9. An apparatus for nondestructively measuring the concentration of at least one specific element in the headspace of a hermetically sealed pharmaceutical vial containing a pharmaceutical solution, comprising: an optically accessible pharmaceutical vial containing the solution, said vial being hermetically sealed and having a volumetric capacity in excess of the volume of the solution contained therein, said excess volume defining the headspace; a laser for generating repetitively pulsed electromagnetic radiation having sufficient intensity to induce a plasma within the headspace, said plasma generating an atomic emission from each element contained within the volume of said induced plasma; and means for detecting said atomic emission, wherein the intensity of said emission detected from the specific element is proportional to its volumetric concentration within the headspace.

10. The apparatus of claim 9, wherein the specific element includes oxygen.

11. The apparatus of claim 10, wherein the solution is taken from the group consisting of Human Growth Hormone, Vancomycin and Dobutrex.

12. A method for non-destructively analyzing the elemental composition of the headspace of a sealed container containing a product, comprising the steps of: a. providing an optically accessible sealed container containing the product, said container having a volumetric capacity in excess of the volume of the solution contained therein, said excess volume defining the headspace; b. inducing a plasma within the headspace to generate an atomic emission from each element contained therein; and c. detecting said atomic emission, wherein the intensity of said emission detected from each element contained within the headspace is proportional to its volumetric concentration within the headspace.

13. The method of claim 12, wherein said inducing step further comprises:

(1) providing a laser capable of generating repetitively pulsed electromagnetic radiation; and (2) directing said radiation through the container and into the headspace.

1 . The method of claim 13, wherein said detecting step further comprises:

(1) providing a photoelectric detector; (2) detecting said emission within a predetermined time period after inducing said plasma in order to reduce background emission detection;

(3) determining the wavelength spectral resolution of said emission; and (4) determining the intensity of the various elements in said spectrum.

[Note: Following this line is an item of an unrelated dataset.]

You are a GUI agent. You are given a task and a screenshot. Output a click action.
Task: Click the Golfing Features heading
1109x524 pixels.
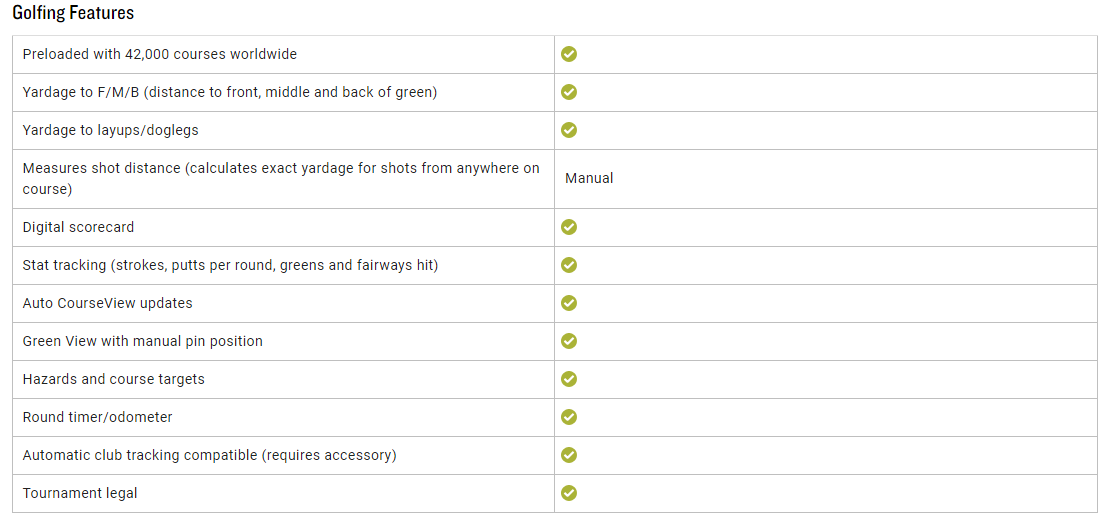click(x=73, y=13)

15. The method of claim 14, wherein the concentration of at least one specific element contained within the headspace is measured, further comprising the steps of: e. observing the intensity of the specific element within a spectral window in which the specific element is expected to be found.

16. The method of claim 15, wherein the specific element is capable of contaminating the product.

17. The method of claim 15, wherein the sealed container includes a hermetically sealed pharmaceutical container.

18. The method of claim 16, wherein said pharmaceutical container includes a vial and the product includes a pharmaceutical solution.

19. The method of claim 16, wherein the specific element includes oxygen.

20. The method of claim 17, wherein said pharmaceutical solution is taken from a group consisting of Human Growth Hormone, Vancomycin and Dobutrex.